Akademik Veri Yönetim Sistemi
Endocrine, Metabolic and Immune Disorders - Drug Targets, cilt.23, sa.14, ss.1780-1783, 2023 (SCI-Expanded)
Background: Gaucher disease (GD) is an autosomal recessive lysosomal storage disease. The disease develops due to glucocerebrosidase enzyme deficiency caused by biallelic pathogenic variants in the glucosylceramidase beta 1 (GBA1) gene, which encodes the glucocerebrosidase enzyme. The GBA1 gene is located at chromosomal location 1q22 and consists of 11 exons. In this article, we report a novel pathogenic variant in the GBA1 gene.
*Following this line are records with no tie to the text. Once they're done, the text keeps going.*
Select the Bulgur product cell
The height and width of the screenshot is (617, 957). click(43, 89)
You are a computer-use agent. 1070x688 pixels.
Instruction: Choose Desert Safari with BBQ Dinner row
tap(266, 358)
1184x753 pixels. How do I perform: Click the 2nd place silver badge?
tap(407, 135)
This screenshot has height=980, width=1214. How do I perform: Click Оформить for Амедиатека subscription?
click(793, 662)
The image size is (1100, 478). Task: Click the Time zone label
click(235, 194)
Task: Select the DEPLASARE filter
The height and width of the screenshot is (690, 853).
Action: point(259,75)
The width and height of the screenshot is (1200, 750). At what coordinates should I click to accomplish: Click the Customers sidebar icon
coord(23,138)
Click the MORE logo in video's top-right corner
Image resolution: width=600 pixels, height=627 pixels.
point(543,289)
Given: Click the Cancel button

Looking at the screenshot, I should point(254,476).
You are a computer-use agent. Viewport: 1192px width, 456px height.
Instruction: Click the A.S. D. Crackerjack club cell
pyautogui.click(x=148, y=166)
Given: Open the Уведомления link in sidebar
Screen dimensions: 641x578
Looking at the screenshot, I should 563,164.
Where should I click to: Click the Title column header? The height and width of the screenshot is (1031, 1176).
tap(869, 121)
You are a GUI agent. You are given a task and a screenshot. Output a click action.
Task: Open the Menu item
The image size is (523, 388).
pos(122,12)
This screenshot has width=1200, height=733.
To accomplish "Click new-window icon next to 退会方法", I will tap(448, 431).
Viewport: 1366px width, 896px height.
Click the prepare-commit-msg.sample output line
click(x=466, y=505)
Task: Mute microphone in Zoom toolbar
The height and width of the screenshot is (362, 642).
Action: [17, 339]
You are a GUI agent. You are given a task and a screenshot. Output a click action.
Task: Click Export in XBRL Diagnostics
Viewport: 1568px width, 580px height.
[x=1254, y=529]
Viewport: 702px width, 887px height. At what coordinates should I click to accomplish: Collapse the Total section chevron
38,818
Case Presentations: A 32-year-old female patient with no known chronic disease was admitted with complaints of weakness, bone pain, and abdominal pain. Her evaluation included hepatosplenomegaly, thrombocytopenia, osteoporosis, and anemia. The clinical suspicion of Gaucher disease was confirmed by glucocerebrosidase enzyme level and genetic testing. In her family screening, her sister also had hepato-splenomegaly, osteoporosis, thrombocytopenia, and anemia. Both sisters had no neurological symptoms. As a result of GBA1 gene sequence analysis in two of our patients, a missense variant was detected in the c.593C > A homozygous genotype. This variant has not been reported in any previously published case. Conclusion: In this case report, we aimed to contribute to the literature by reporting a new novel pathogenic variant in the GBA1 gene leading to type 1 Gaucher disease that has not been described before.